La compositrice, auteure et chanteuse belge An Pierlé sera à Elbeuf sur Seine vendredi 3 février pour un solo au piano, mélodieux et surprenant. Ce concert inédit est programmé par la Réunion des Musées Métropolitains (RMM) en partenariat avec le 106, dans le cadre de la 2e édition de la Ronde. Rencontre.

Parlez-nous de votre musique ?

J’ai commencé la musique, il y a bien longtemps, au piano-voix. C’est mon point de départ et de plus en plus je m’éloigne de ce chemin, je l’enrichis, je le questionne. J’écris aussi depuis plus de 20 ans avec mon compagnon Koen Gisen. Ma musique est souvent typée pop, mélodique et mélancolique. J’explore beaucoup de choses, toujours avec l’envie, la volonté de ressentir la joie.

An PierléAvec un côté sombre, mystérieux ?

Plus mystérieux que sombre je crois, même si je n’ai pas de problème avec le côté sombre. Avec la musique, on découvre tout ce qui nous tracasse. On prend en quelque sorte une photo de nos sentiments.

Le texte a-t-il autant d’importance que la musique ?

Oui. Je crée les deux parallèlement. Et je travaille aussi beaucoup sur les sonorités des textes. La façon de chanter un mot a un impact sur le sens même du mot, sur sa compréhension, sur son intensité.

Vous écrivez en anglais, pourquoi ?

C’est la langue de la musique pop. Mais j’ai fait une pièce de théâtre musicale pour enfant sur le sommeil et les rêves que l’on a jouée en quatre langues : anglais, allemand, flamand et français. Cette expérience m’a fait bien ressentir l’importance de la sonorité d’une langue, de sa prononciation sur le style d’une chanson. Chaque version est vraiment particulière.

Comment décririez-vous votre voix ? Lyrique et dynamique, cela vous convient ?

Je dirais plutôt dynamique et fluide, à la fois forte et fine, avec un sens des harmonies. Et j’interprète vraiment, je raconte une histoire. J’ai beaucoup d’images dans la tête quand je chante, c’est très cinématographique. Mon idéal est de jouer et de chanter comme un enfant : d’être dans le moment sans me juger, d’être le plus proche de l’intention. Sur scène, si je fais une faute et qu’ensuite j’en fais quelque chose, je prends ça comme un cadeau. Cela me fait sortir de ce qui est écrit, c’est une aventure, une découverte…

Vous allez interpréter en solo vendredi à la Fabrique des savoirs votre dernier album « Arches » construit autour de l’orgue, comment appréhendez-vous ce concert ?

Je vais proposer une version sobre piano-voix, retrouver en quelque sorte le noyau des chansons. Beaucoup ont d’abord été écrites au piano puis arrangées avec d’autres voix, d’autres instruments dont l’orgue, un instrument puissant. Là, c’est le chemin inverse. J’opère une réduction. Ce qui est intéressant, c’est de ne pas tout remplir.

Vous allez jouer dans un musée, l’idée vous plaît ?
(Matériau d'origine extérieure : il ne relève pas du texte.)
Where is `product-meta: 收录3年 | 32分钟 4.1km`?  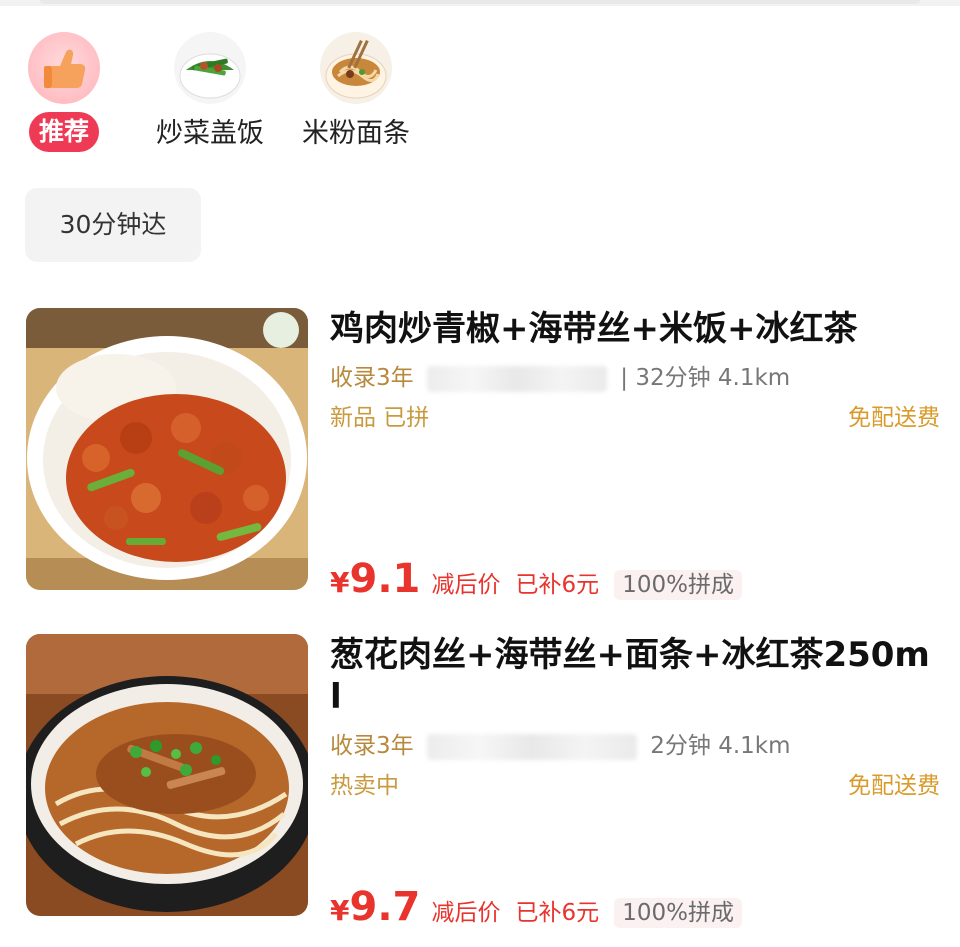 product-meta: 收录3年 | 32分钟 4.1km is located at coordinates (635, 378).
Oui beaucoup. Des lieux comme les musées, les églises sont empreints d’autre influences artistiques, architecturales qui peuvent jouer un rôle sur la perception de la musique. Je dois m’adapter au lieu, faire avec ce qui se présente. Et puis, c’est chouette que le public ait quelque chose à regarder à côté de moi.

Vous êtes reconnue pour la qualité de vos concerts, qu’est-ce que la scène représente pour vous ?
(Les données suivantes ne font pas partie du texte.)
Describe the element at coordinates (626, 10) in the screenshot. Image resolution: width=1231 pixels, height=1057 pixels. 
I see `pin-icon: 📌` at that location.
J’adore être devant un public, raconter des histoires, partager. Parfois j’ai envie de beaucoup parler, parfois non. Dans ce cas là, je ne me force pas, je fais comme je suis, comme ça vient.

Vendredi 3 février à 20h , Fabrique des savoirs
Rens. au 02 32 10 88 60.

A noter

La Fabrique des Savoirs sera exceptionnellement ouverte de 18h à 20h le jour du concert pour vous permettre de découvrir gratuitement avant le concert les expositions permanentes (peinture, patrimoine industriel, histoire naturelle …).
7 cours Gambetta, Elbeuf sur Seine. Rens. au 02 32 96 30 40.